Optical measurements of action potentials in ex vivo rabbit hearts using voltage-sensitive dyes. A, perfusion with 100 nm dofetilide (Dof) prolonged AP compared with untreated controls (Con). 5 μm VU0405601 did not change APD compared with controls. B, shown is a statistical comparison of APD measured at 70% repolarization in controls, 100 nm dofetilide, and VU0405601-perfused hearts. VU0405601>Dof, pretreated for 30 min with 5 μm VU0405601 before 100 nm dofetilide was perfused. C, the hERG-specific inhibitor dofetilide (100 nm) caused increased arrhythmia incidence. Compare black versus clear bars.
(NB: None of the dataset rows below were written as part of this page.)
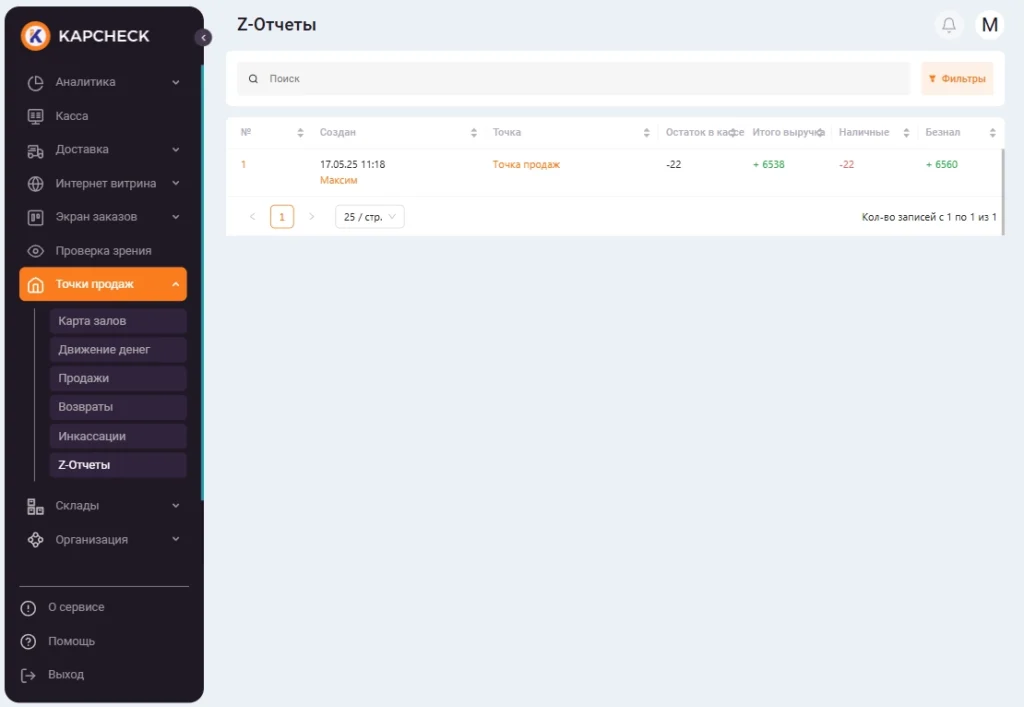Select page 1 in pagination
1024x707 pixels.
point(282,217)
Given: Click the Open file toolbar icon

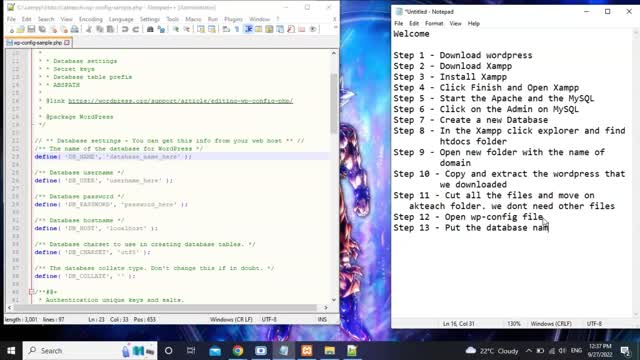Looking at the screenshot, I should (20, 29).
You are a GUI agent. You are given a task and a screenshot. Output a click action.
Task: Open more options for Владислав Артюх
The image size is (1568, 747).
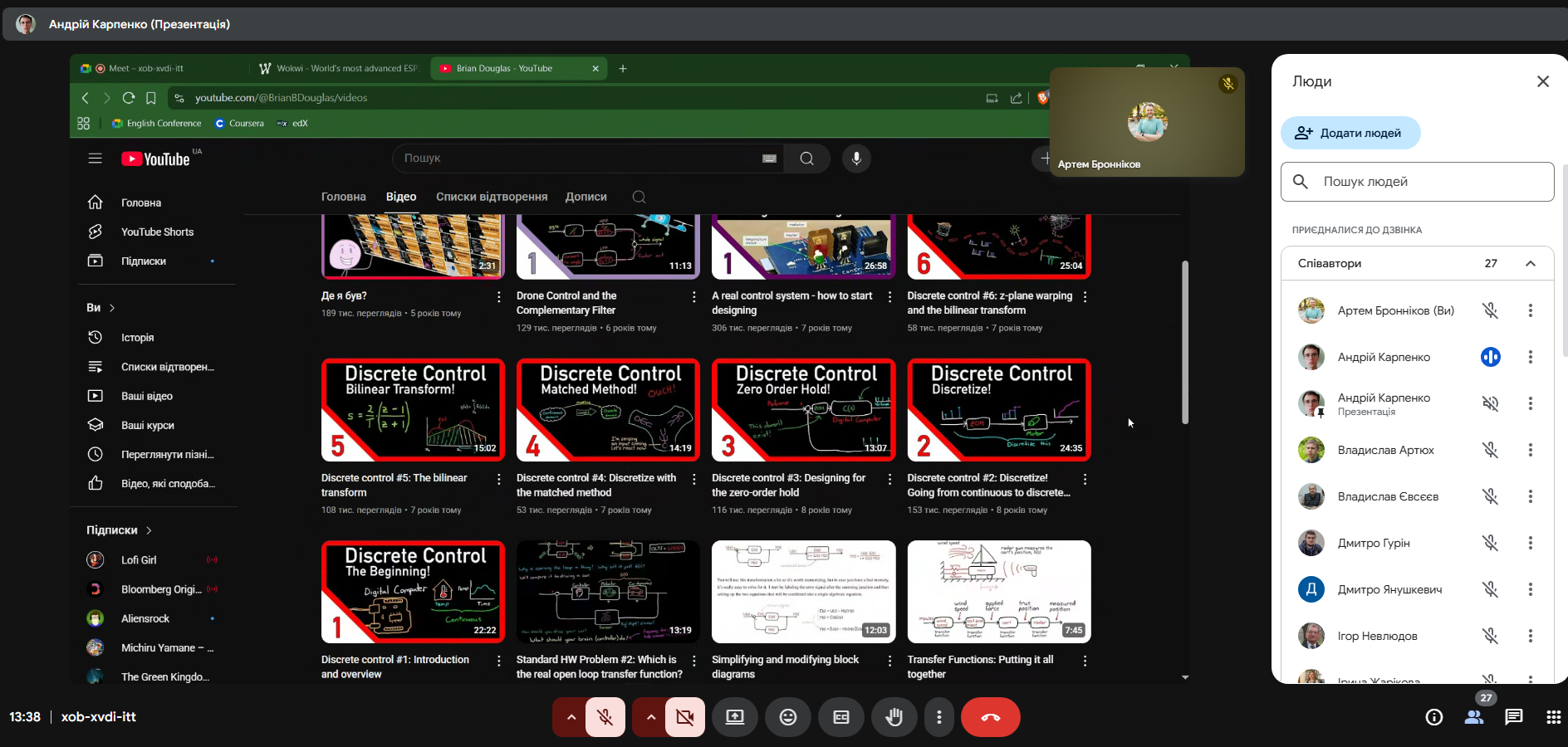[x=1530, y=450]
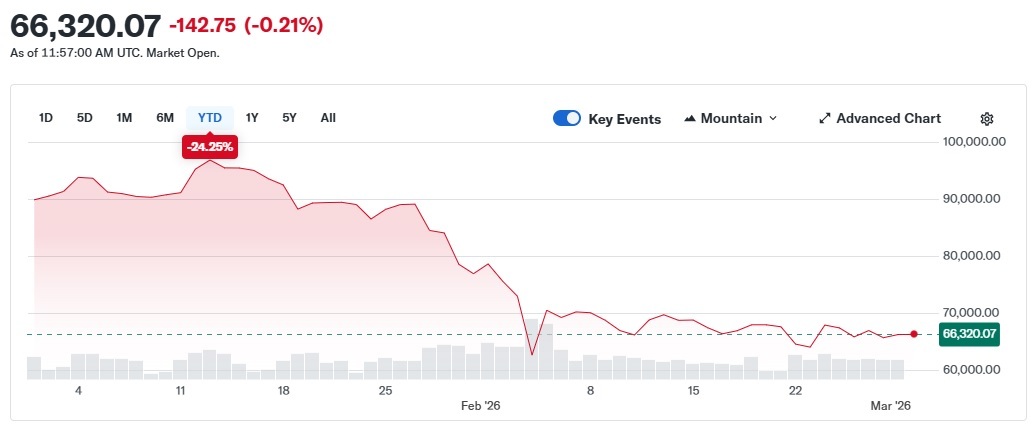Toggle the Key Events switch off
1036x430 pixels.
click(567, 118)
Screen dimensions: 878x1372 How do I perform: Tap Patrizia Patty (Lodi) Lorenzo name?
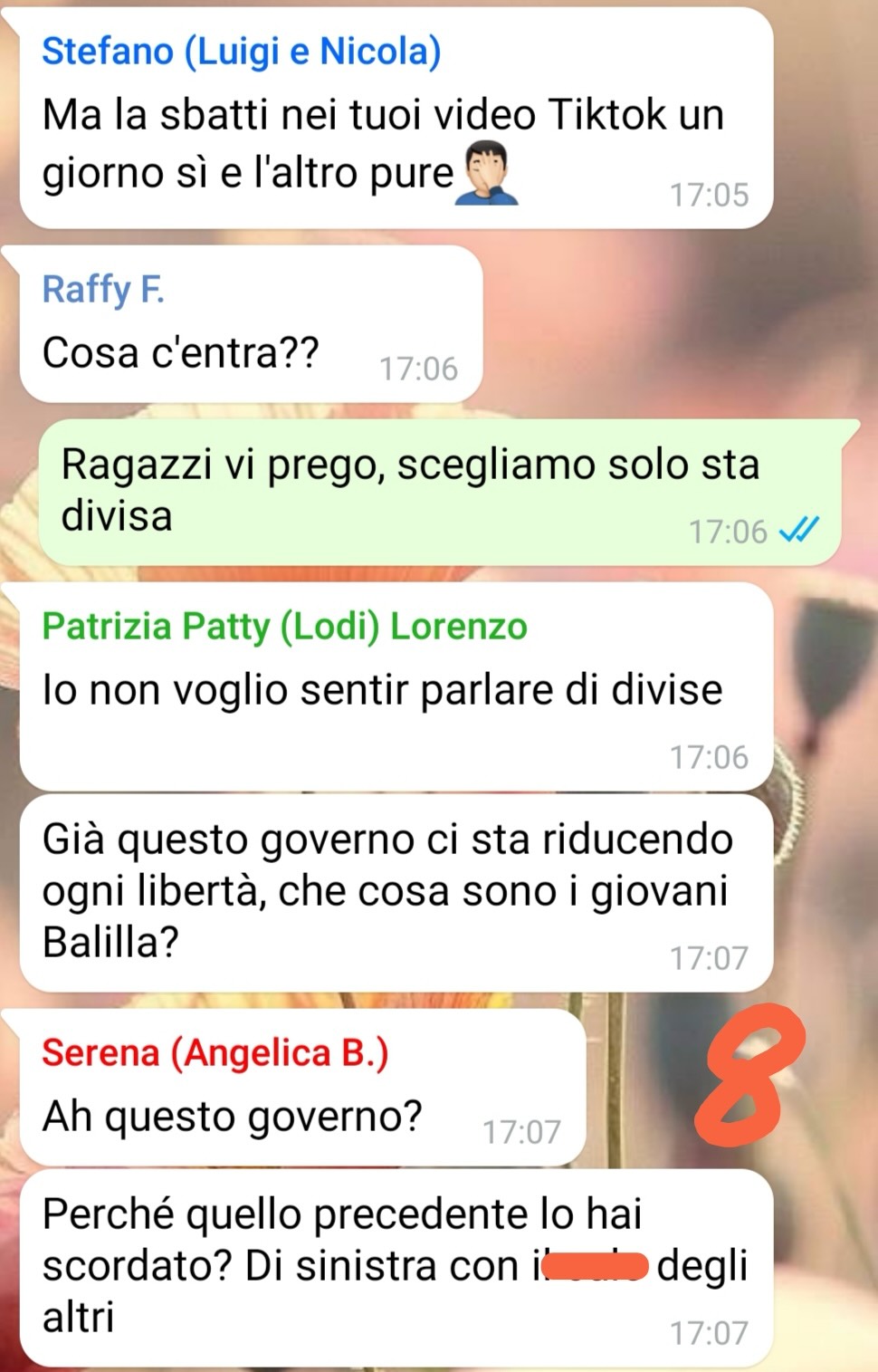pos(284,627)
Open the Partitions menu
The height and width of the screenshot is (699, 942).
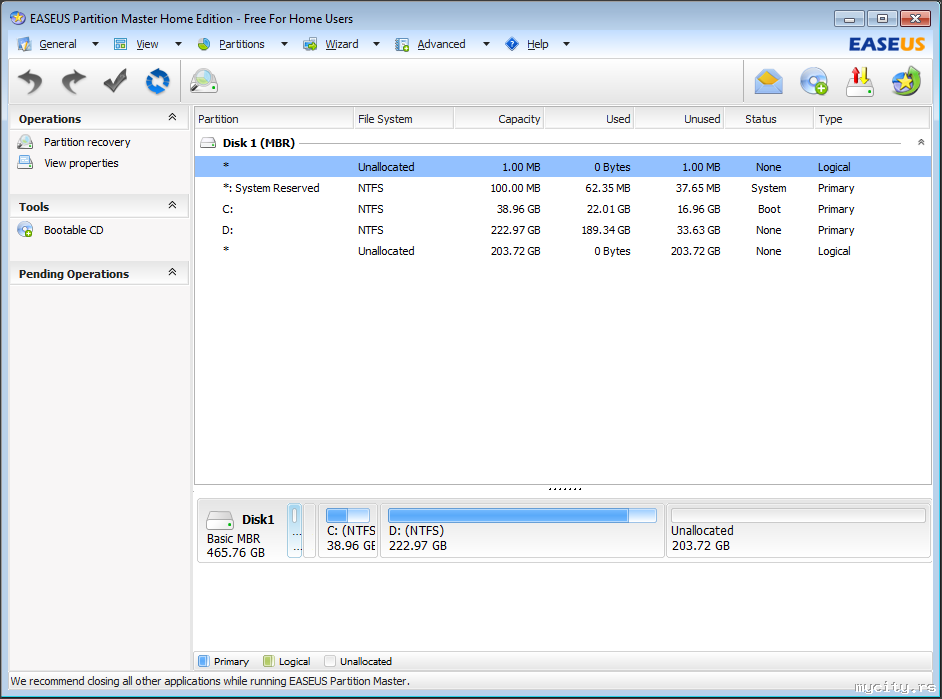pos(241,44)
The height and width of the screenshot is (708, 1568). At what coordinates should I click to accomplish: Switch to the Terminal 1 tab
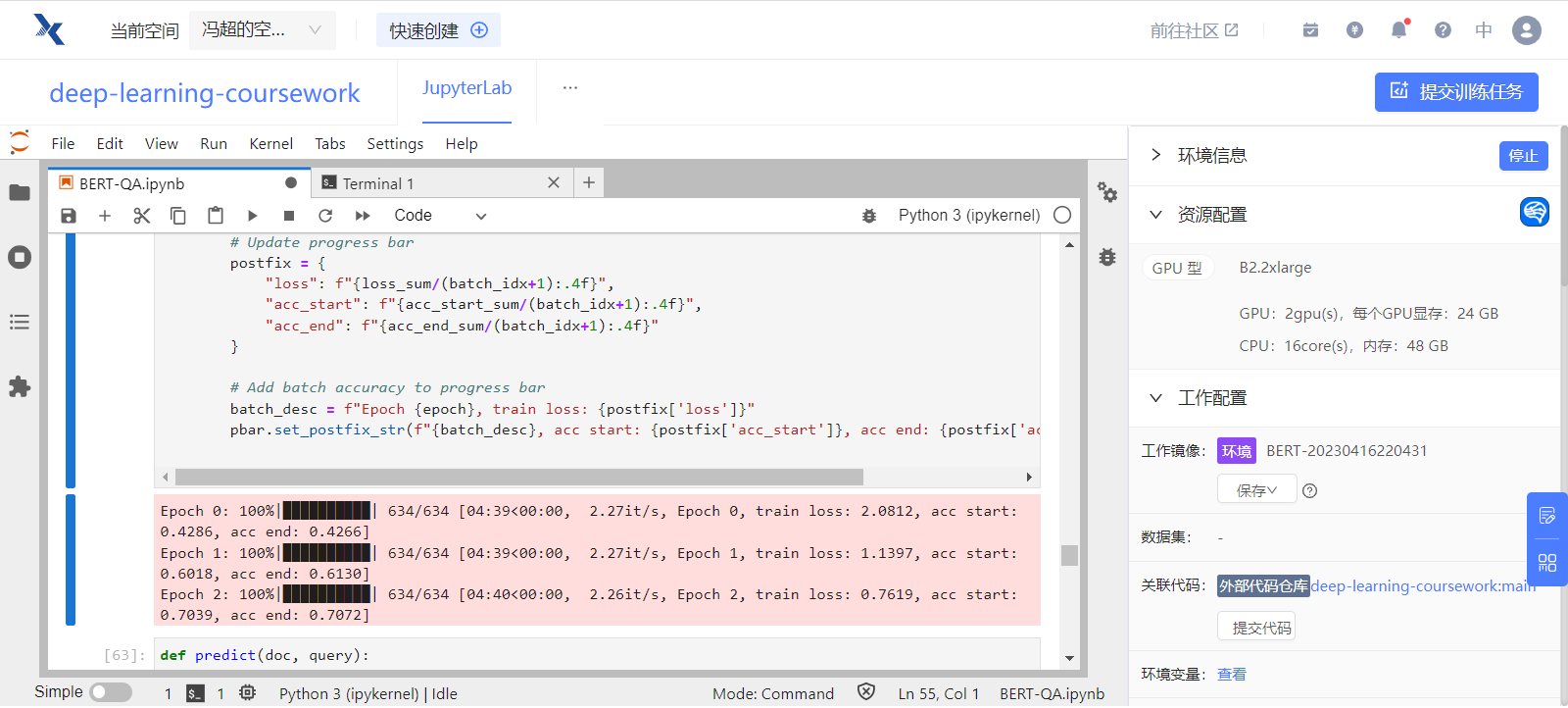click(x=378, y=183)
VU0405601 (gray bars) caused no arrhythmias above control levels. Pretreatment for 30 min with 5 μm VU0405601 (striped bars) protected hearts from dofetilide-induced, paced arrhythmias. **, p < 0.005; *, p < 0.01, Fisher's exact test. a.u., absorbance units.

FIGURE 2.

hERG currents recorded in hERG-HEK cells. A, shown is the time course of hERG current before (control) and after 50 μm VU0405601. Whole-cell currents were generated from a holding voltage of −80 mV and stepped to 10 mV for 2 s (▴) followed by a tail pulse at −50 mV for 2 s (○). Dofetilide was added as indicated. Representative current traces are shown in the inset. B, shown is dose response of VU0405601 measured at 10 mV (test pulse) and the ensuing peak tail current currents (−50 mV). Current amplitudes were normalized to untreated control conditions and plotted against VU0405601 concentrations. A vertical dashed line is drawn at 5 μm. C, pulse protocol was used to assess time course of hERG inhibition. Whole-cell currents were generated from a holding voltage of −80 mV and stepped to +10 mV for 2 s followed by a tail pulse at −50 mV for 2 s. Continued pulsing with dofetilide (Dof) results in a gradual onset of hERG inhibition due to open-state block. D, hERG-HEK cells were stimulated until steady-state effects of VU0405601 or PD-119057 was achieved and inhibitor was applied subsequently. Tail currents were normalized for maximally stimulated current (pre-inhibitor) and measured at multiple time points with 100 nm dofetilide alone (open circles, n = 23) with 10 μm PD-118057 followed by 100 nm dofetilide (green triangles, n = 6), with 5 and 50 μm VU0405601 (red circles and triangles, n = 6 and 12, respectively) followed by 100 nm dofetilide, and with intracellular application of 50 μm VU0405601 followed by 100 nm dofetilide (black triangles, n = 5).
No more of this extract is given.